Every modern business is a data-driven business.
The amount of data in existence is currently growing exponentially, and it’s become almost impossible to keep up in any industry without using this valuable resource.
Well-managed data makes every process more efficient, from marketing to manufacturing. Of course, you’ve heard this sort of buzz before. Data is the lifeblood of a modern business — or, to use another analogy, it’s like the water in your home.
What is a data pipeline?
The water in the water main under your street is useless to you until it comes out of your tap. If it doesn’t pass through the heater on the way to your shower, you’ll probably be pretty upset. And if a pipe bursts in your wall, you’ll stop whatever else you’re doing to deal with it.
The term “data pipeline” evokes a mental image that speaks for itself. Like water, data is rarely stagnant. It must travel between disparate systems, and often must be cleaned or transformed along the way. You don’t want your data to lag, get stuck, or arrive at its destination in an unusable condition.
But what exactly is a data pipeline? We can define it as a technological pathway that captures data from a source and delivers it to a destination in a desired state.
This doesn’t “just happen;” it takes well-designed infrastructure. Like most well-designed infrastructure — pipes, roads, the electric grid — the mark of a successful data pipeline is that it’s easy for end-users to forget about.
Of course, this is a simplistic explanation. Let’s take a moment to appreciate how complex real-world use cases can get.
Organizations need to manage data throughout its lifecycle. They must:
- Capture data from many external sources.
- Transform the raw data into actionable information through analysis and visualization.
- Store data in a secure, accessible manner so it can power continuous insights now as well as historical analysis in the future.
In reality, these three simple buckets break down into a huge variety of workflows. You might need to capture data with millisecond latency (making it a real-time data pipeline), or you might prefer to check for new data at intervals (batch processing). Captured data often comes from dozens of sources, in dozens of formats. For example, customer data scraped from your website will look different than readings from a physical sensor.
(For a complete intro to real-time vs batch, check out this post.)

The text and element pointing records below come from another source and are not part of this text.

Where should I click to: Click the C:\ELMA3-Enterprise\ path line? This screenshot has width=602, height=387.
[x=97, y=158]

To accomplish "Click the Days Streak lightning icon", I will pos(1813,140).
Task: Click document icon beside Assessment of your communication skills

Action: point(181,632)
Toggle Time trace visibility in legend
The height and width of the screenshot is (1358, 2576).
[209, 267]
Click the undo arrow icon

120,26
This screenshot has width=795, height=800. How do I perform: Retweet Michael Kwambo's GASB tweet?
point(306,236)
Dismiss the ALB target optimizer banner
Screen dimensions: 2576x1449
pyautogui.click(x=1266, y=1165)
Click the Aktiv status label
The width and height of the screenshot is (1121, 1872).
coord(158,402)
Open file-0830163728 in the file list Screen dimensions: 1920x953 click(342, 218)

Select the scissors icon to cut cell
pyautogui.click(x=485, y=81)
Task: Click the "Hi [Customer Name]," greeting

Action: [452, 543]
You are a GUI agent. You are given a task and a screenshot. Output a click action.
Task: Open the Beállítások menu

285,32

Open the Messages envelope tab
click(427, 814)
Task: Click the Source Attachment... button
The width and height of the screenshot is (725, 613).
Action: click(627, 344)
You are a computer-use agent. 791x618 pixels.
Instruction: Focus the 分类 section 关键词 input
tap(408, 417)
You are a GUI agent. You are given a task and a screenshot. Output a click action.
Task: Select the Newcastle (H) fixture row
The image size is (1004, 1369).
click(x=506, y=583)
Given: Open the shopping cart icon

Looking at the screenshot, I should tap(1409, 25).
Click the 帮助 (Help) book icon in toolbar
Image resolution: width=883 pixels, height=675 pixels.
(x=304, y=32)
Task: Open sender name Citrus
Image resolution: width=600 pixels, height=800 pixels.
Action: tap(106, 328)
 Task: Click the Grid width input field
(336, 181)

Data transformations range from minor reformatting to big-data analysis. The data you transform might be captured directly from the external source, be output from a previous transformation, or come from cloud storage. All the while, the most up-to-date data must be continuously synced across all your storage to ensure accurate, current record-keeping.
Data pipelines vs ETL
ETL, which stands for extract, transform, load, is an industry shorthand for a specific type of data pipeline. You may have heard the term “ETL pipeline.” Sometimes, the two terms are used interchangeably, although they’re not always the same; not all data pipelines are ETL.
You’ll notice that we already covered all these functions of a data pipeline in the previous section, we just used different words: “capture” for “extract” and “store” for “load.” The word choice doesn’t matter nearly as much as the order.
ETL pipelines transform data before they load (or store) it to the final endpoint. This has a major implication: it introduces a time lag. Thus, ETL pipelines are traditionally a form of batch processing, not real-time.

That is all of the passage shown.